34 Republican National Convention delegates
| Candidate | Donald Trump | Bill Weld (withdrawn) |
| Home state | Florida | Massachusetts |
| Delegate count | 34 | 0 |
| Popular vote | 1,053,616 | 69,427 |
| Percentage | 92.1% | 6.1% |

= 2020 Pennsylvania Republican presidential primary =

The 2020 Pennsylvania Republican presidential primary took place on June 2, 2020, as one of 7 contests scheduled for that day in the Republican Party primaries for the 2020 presidential election.

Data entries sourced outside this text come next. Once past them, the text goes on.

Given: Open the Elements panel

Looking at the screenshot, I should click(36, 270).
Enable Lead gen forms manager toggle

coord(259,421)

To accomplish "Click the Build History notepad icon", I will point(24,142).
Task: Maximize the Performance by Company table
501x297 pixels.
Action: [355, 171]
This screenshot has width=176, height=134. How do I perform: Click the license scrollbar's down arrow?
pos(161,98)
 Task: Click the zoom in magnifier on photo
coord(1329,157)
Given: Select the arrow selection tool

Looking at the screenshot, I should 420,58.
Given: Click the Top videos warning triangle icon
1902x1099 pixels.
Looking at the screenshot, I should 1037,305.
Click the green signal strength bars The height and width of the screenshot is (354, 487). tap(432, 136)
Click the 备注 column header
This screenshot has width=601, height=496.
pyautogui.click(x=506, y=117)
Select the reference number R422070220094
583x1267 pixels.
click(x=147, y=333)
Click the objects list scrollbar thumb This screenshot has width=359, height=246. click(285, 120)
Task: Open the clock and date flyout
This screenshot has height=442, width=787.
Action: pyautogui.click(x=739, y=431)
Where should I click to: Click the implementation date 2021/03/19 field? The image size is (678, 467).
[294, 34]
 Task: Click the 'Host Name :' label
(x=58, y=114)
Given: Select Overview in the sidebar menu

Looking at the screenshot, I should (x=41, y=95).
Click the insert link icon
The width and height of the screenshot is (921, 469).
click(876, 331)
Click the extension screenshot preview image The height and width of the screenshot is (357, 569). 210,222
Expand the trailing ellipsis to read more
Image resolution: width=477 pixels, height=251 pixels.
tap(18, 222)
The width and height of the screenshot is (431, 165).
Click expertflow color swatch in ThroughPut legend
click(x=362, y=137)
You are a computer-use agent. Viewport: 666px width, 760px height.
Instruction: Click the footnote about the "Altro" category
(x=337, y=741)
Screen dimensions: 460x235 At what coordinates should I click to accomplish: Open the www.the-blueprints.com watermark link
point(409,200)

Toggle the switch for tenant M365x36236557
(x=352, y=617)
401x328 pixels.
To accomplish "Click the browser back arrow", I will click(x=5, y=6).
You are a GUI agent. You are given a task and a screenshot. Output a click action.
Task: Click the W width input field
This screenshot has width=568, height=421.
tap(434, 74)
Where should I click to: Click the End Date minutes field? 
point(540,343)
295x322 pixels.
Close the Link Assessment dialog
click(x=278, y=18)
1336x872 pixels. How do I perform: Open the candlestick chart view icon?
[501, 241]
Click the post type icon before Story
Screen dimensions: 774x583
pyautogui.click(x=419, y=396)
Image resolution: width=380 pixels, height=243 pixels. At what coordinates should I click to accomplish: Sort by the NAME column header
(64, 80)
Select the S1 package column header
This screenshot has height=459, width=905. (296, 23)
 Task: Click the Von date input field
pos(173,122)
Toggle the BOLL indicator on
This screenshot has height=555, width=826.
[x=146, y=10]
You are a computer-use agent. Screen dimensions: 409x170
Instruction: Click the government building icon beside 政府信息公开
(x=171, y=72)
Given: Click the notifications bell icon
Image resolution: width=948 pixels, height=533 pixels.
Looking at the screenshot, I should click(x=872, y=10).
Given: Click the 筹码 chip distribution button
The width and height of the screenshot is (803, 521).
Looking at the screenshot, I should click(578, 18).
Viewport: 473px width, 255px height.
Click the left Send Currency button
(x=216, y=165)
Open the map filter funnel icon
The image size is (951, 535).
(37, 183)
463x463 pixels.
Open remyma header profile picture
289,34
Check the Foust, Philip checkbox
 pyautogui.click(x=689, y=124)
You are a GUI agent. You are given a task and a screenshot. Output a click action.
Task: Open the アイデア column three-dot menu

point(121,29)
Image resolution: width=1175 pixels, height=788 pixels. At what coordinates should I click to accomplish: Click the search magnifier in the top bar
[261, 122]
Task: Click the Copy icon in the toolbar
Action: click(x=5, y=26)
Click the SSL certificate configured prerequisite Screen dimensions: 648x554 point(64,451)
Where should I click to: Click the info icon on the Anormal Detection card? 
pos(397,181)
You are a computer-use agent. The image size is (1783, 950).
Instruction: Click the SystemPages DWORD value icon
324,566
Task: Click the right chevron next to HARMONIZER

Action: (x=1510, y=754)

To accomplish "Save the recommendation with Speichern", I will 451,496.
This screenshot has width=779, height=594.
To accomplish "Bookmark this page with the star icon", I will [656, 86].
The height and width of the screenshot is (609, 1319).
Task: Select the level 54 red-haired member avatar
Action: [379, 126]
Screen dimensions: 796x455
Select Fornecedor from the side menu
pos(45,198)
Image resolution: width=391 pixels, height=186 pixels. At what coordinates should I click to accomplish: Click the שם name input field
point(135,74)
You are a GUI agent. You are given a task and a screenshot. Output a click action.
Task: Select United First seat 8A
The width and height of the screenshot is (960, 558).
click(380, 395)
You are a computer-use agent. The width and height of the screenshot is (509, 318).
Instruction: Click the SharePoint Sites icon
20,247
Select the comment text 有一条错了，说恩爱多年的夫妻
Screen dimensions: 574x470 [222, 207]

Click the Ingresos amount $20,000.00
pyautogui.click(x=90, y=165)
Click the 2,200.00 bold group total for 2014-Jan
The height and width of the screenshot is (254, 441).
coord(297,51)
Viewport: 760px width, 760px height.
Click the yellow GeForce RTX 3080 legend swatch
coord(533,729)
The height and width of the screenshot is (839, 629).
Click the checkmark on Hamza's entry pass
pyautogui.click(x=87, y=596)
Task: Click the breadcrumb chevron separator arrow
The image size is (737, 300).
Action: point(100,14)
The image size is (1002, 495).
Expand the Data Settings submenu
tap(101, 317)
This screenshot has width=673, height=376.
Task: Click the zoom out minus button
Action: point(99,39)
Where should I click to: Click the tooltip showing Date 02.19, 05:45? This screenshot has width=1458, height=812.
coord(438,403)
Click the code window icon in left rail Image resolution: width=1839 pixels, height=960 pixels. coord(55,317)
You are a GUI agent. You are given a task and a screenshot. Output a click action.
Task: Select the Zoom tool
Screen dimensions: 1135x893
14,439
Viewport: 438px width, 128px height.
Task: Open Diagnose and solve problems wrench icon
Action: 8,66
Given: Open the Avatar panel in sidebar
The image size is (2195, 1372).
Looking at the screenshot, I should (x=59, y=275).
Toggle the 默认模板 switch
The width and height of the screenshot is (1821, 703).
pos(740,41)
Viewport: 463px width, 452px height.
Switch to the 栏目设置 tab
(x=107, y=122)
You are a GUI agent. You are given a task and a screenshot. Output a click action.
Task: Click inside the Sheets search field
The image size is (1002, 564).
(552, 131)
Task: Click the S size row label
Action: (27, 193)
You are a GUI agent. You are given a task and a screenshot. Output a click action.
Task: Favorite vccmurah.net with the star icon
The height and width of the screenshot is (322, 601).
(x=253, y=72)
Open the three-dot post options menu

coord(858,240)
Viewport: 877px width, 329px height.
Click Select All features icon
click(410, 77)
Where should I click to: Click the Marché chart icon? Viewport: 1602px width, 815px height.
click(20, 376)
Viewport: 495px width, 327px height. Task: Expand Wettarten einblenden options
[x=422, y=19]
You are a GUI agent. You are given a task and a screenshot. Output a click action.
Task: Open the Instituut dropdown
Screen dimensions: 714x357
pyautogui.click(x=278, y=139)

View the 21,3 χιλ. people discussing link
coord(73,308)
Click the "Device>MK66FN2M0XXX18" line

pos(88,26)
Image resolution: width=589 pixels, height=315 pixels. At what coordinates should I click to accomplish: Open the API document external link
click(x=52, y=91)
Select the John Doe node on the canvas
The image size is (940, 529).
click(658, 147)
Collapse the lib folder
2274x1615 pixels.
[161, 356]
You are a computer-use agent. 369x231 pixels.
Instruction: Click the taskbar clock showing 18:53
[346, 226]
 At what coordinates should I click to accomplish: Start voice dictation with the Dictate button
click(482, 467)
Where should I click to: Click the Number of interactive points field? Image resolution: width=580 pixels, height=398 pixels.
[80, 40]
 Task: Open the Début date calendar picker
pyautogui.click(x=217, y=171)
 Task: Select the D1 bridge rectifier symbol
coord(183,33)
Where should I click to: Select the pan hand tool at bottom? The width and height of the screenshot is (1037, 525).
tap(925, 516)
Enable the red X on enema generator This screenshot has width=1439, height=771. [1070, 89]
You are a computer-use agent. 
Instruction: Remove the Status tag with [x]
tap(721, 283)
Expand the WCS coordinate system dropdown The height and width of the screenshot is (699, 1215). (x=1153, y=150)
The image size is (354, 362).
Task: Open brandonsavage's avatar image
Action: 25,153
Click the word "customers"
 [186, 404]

Even though the Republican National Committee mailed Pennsylvania voters encouraging mail-in voting, describing it as a "convenient and secure” option, most Republicans expressed opposition to the prospect. Earlier, the Republican-controlled House blocked a proposal to mail every Pennsylvanian a mail-in ballot application. This was in response to President Trump's skepticism of the practice, expressing concern mail-in voting may result in voter fraud that would potentially benefit the Democratic Party.

==Results==

2020 Pennsylvania Republican presidential primary
| Candidate | Votes | % | Delegates |
|---|---|---|---|
| Donald Trump | 1,053,616 | 92.1% | 34 |
| Bill Weld | 69,427 | 6.1% | 0 |
| Rocky De La Fuente | 20,456 | 1.8% | 0 |
| Total | 1,143,499 | 100% | 34 |

Trump was declared the winner in the Republican primary, and received all of the state's 34 pledged delegates to the 2020 Republican National Convention (the state also has 54 unpledged delegates).